The sun has come back today, but with gentler, more British temperatures in the low 20°s. Over the last few days my water barrel in the garden has refilled itself to about one third. I suspect we need a bit more rain if it is to be completely refilled and I am going to be able to water my plants in pots if the threatened drought comes to pass. The news media are harking back to 1976 and water restrictions we had then. One of my principle memories of that time is of a young Frenchman arriving at the school where I was teaching. He was going to be our French “assistant”, giving French conversation practice to small groups of our pupils. He arrived on the day the drought broke and would not believe the stories of almost two months of unbroken sunshine in the UK. But now, 40+ years later, the weathermen are talking about drought again. As for me, I had a pleasant cycle ride to Uppermill and back.

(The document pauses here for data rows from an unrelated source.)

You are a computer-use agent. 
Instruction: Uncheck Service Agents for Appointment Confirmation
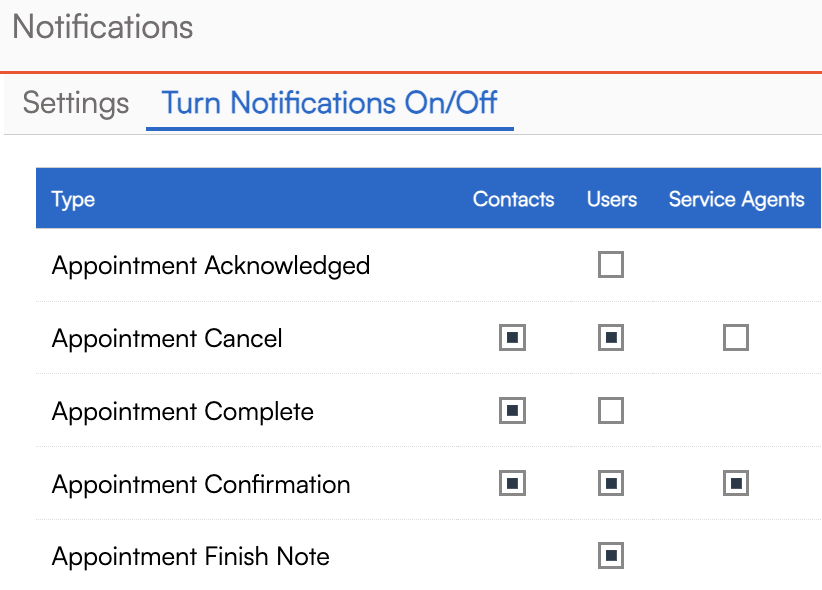pos(736,484)
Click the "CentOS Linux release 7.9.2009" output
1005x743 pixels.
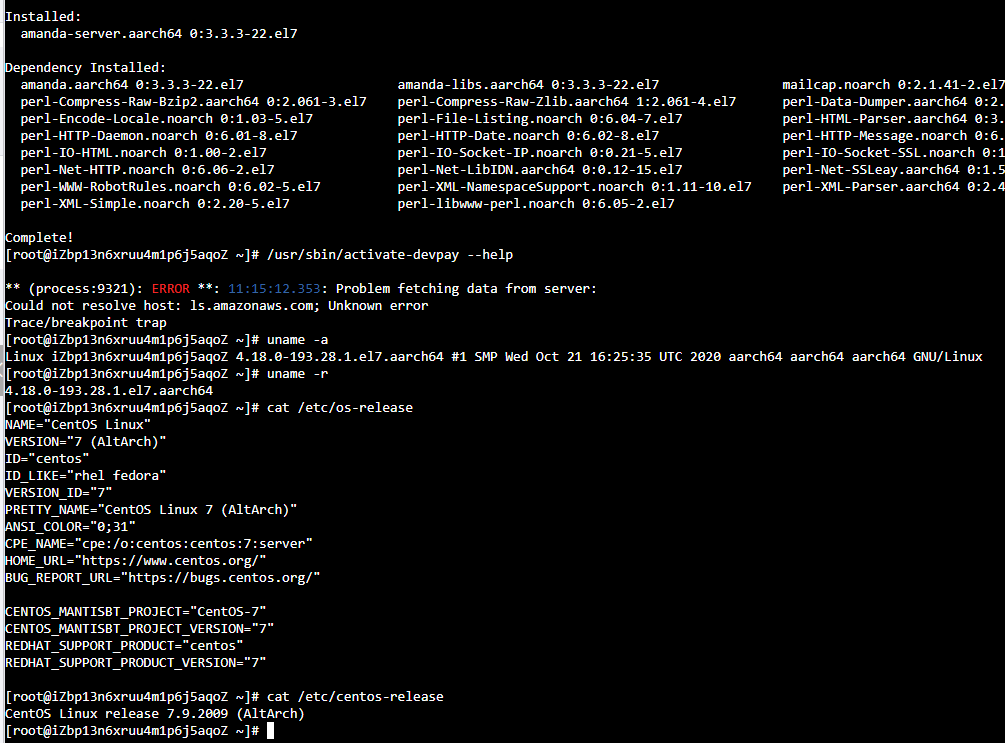pos(154,713)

Further to my reporting the other day that a lorry-load of luxury food items destined for a certain Mr Rees-Mogg’s summer party had supposedly got stuck in cross Channel queues - a report I suspected at the time of being invented - today I found this in The London Economic:
“GB News parody account suspended after Rees-Mogg story goes viral
The tweet claimed that supplies for Rees-Mogg's summer soirée had been victim of the traffic chaos at Dover.
By Joe Mellor 2022-07-26 09.28
A tweet by a spoof news account went viral after a made-up story about arch Brexiteer Jacob Ree-Mogg was shared by thousands of people.

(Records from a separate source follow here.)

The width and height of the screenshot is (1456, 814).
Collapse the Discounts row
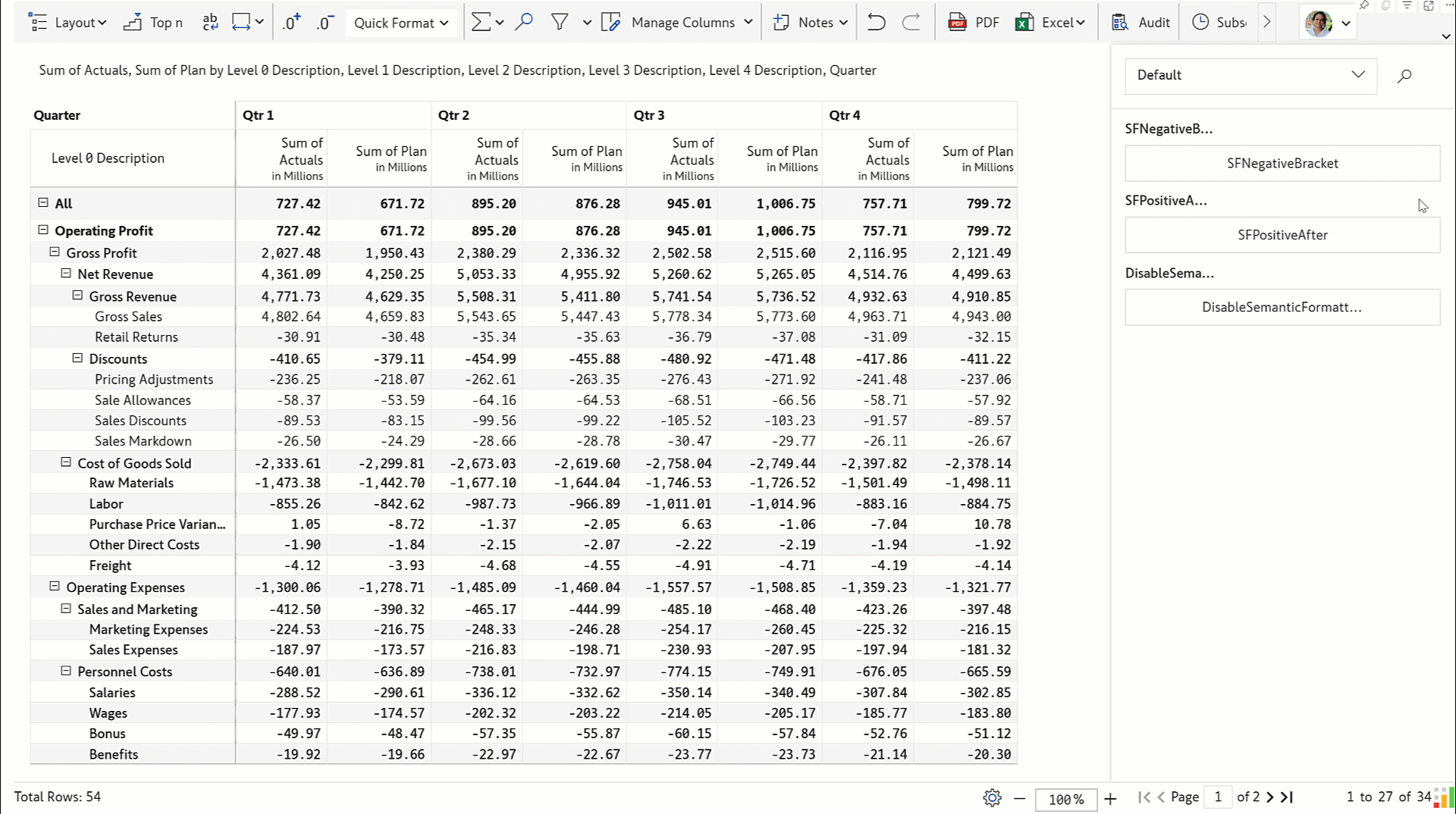click(77, 358)
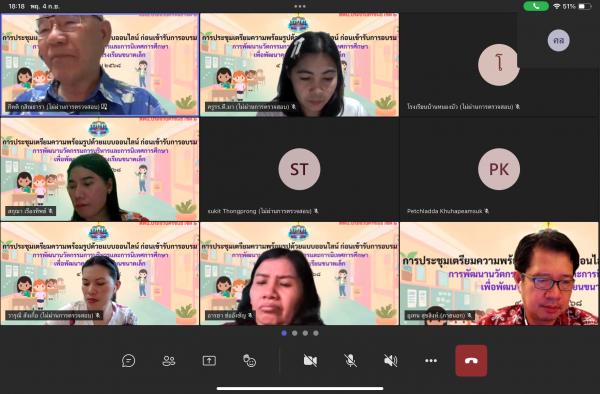Toggle the camera off icon

coord(310,360)
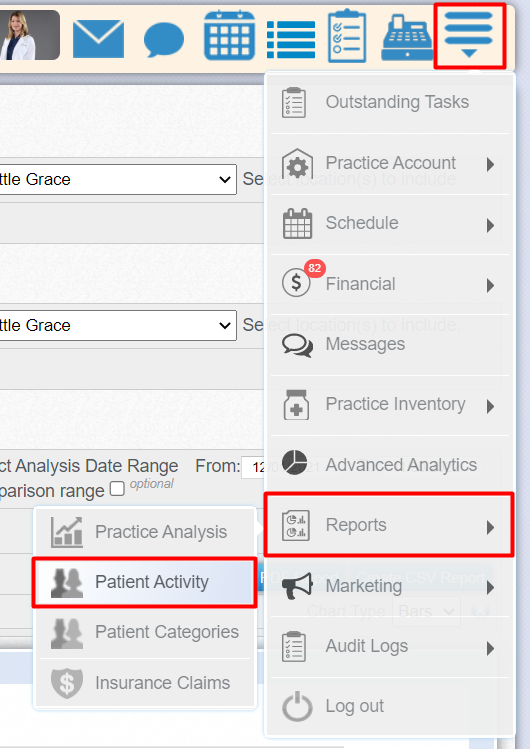
Task: Expand the Audit Logs submenu arrow
Action: coord(490,648)
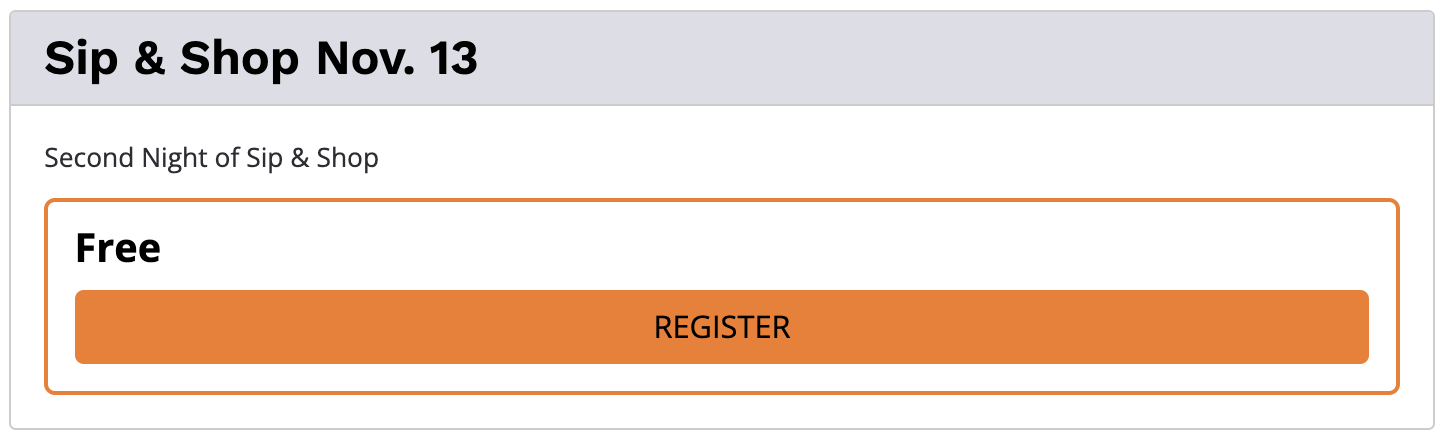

The parody account claimed that a lorry carrying £20,000 of oysters and champagne to Jacob Rees-Mogg’s mansion was among the vehicles stuck in traffic.
Maybe people wanted it to be true too much and it was all over social media yesterday.
Alas for any of the anti-Mogg brigade, of which there are many, it was a ruse.
The account has now gone, but we will keep an eye on any lavish Rees-Mogg deliveries that do get caught in any traffic chaos.”
Sometimes social media is really good.
My brother-in-law, an ardent Marillion fan who recently travelled to faraway places such as Montreal, Canada, to see his favourite band, sent me a link the other day to information about the price of tickets to see Bruce Springsteen in the UK next year. Tickets were priced at £600 in some cases. Tickets were selling out rapidly and ticketmaster was putting prices up according to demand. Then today I read this in the Guardian:
“If you want to see Bruce Springsteen play in the US, it may cost you. Some of the tickets for the Boss’s forthcoming tour are going for over $4,000 (£3,300) on Ticketmaster – prices that have triggered a backlash and angry headlines. Do you get hand-fed gold-coated caviar and have your feet massaged by a supermodel for that money? Not exactly. The reason the tickets cost so much is because of “dynamic pricing”. Ticketmaster has said most Springsteen tickets cost under $200, but 11% are part of a variable pricing strategy where the cost adjusts according to demand. Think Uber’s surge pricing – but for concert tickets.
While people are understandably outraged by Ticketmaster’s antics, dynamic pricing isn’t unusual. We’re all used to the fluctuating prices of hotel rooms and aeroplane tickets, for example. What is newer, however, is the extent to which dynamic pricing is being used. According to a 2018 Deloitte and Salesforce report, 40% of brands that use artificial intelligence to personalise customer experience have adjusted pricing and promotions in real time. A recent McKinsey report, meanwhile, notes that Amazon “reprices millions of items as frequently as every few minutes”.”
We live in a world gone mad where money seems to rule! Why am I not surprised. However, the article about Springsteen tickets gave me a link to this nugget about Finland:
“In Finland, speeding fines are linked to salary. The Finns run a “day fine” system that is calculated on the basis of an offender’s daily disposable income – generally their daily salary divided by two.”
However, that bit of proof that progressive pricing can be good dated from 2018. Things may have changed since then. I wonder of those speeding fines rulings still apply.
“Underpinning Cambon’s exalted sense of self was the belief - shared by many of the senior ambassadors - that one did not merely represent France, one personified it. Though he was ambassador in London from 1898 until 1920, Cambon spoke not a word of English. During his meetings with Edward Grey (who spoke no French) he insisted that every utterance be translated into French, including easily recognised words, such ‘yes’. He firmly believed, like many members of the French élite, that French was the only language capable of articulating rational thought and he objected to the foundation of French schools in Britain on the eccentric grounds that French people raised in Britain tended to end up mentally retarded.”
Brilliant! You could not make it up! Oddly enough it’s a similar philosophy to that held by Brits who think all you have to do is speak loudly and clearly in English, wherever you go.
Life goes on. Stay safe and well, everyone!